Он видел Его, видел сегодня утром, когда, в погоне за своим мытарем случайно оказался у Золотых ворот Ершалаима. Вдруг понял, что это воспоминание было главным в тягостном его бдении, и потому он так долго гнал его от себя, сосредоточившись на убийстве. Галилейский проповедник и ходящие за ним — только теперь он подумал, что брат мог быть среди них — входили в город. Иегошуа недоуменно смотрел, как люди бросают под ноги Его осла свои одежды и ветви пальм. «Благословен идущий! Спасение в высотах!», — раздавалось кругом. Даже обреченный мытарь размахивал руками и кричал. Это было странно, но еще страннее казалось, что общее безумие покусилось и на него, Иегошуа Варавву. Ему тоже вдруг захотелось забыть обо всем и радостно кричать. Но он справился с наваждением и быстро продвинулся ближе к жертве, нащупывая под одеждой рукоять сики…
Иегошуа раздраженно дернул плечами, коснувшись потного тела блудницы, от отвращения передернулся снова. Девушка проснулась, недоуменно вылупила заспанные глаза в размазанной краске. Была очень молода, не хороша собой, и дурно пахла. Резко сбросив покрывало, он вскочил на ноги. В этот момент на первом этаже лупанария, где была харчевня, как-то сразу смолк отвратительный шум — грубый мужской хохот и визг женщин. В наставшей тишине послышались скрип подбитых гвоздями тяжелых калиг и звяканье боевых поясов. Они неуклонно приближались. «Легионеры», — вспыхнул в нем ликующий ужас. По всей видимости, на сей раз, кто-то не отвернулся во время казни, и даже проследил его отход… Он поспешно набросил хитон и стал ждать, сжимая свой коротенький меч. Девушка зашлась хриплым криком. Громко матерясь, чтобы не высказать страха — знали, с кем имеют дело, — солдаты ворвались в клетушку…
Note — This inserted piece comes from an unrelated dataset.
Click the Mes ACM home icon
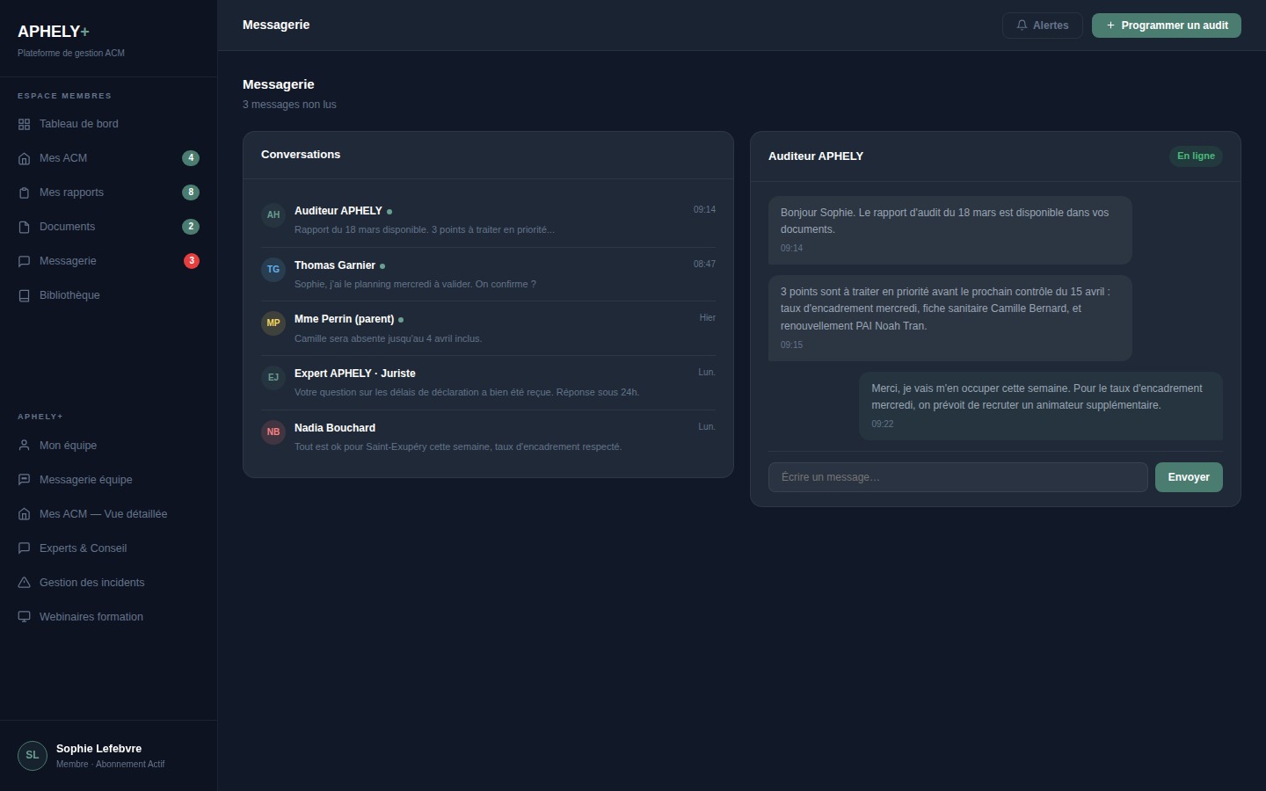1266x791 pixels. pos(24,158)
…То есть, они не сразу поняли, что это Луна. Варнава сперва подумал, что снова видит образ майи, как и в прошлый раз, когда был здесь с Дыем. Стройная и пышноволосая, в короткой одежде охотницы, она стояла среди колоссальных корней, прислонившись к шершавому стволу.
Ясень был в смятении — листья взволновано шумели, ствол поскрипывал, хотя никакого ветра здесь не было. Варнаву с Асланом пронзил импульс обреченности и страха. Внизу ствола, над головою Луны, мелькали огненные руны: слово «UXIN» сменило «XUR», но в тот момент, когда Варнава крикнул «Луна!», возникло «FRIq», да так и осталось.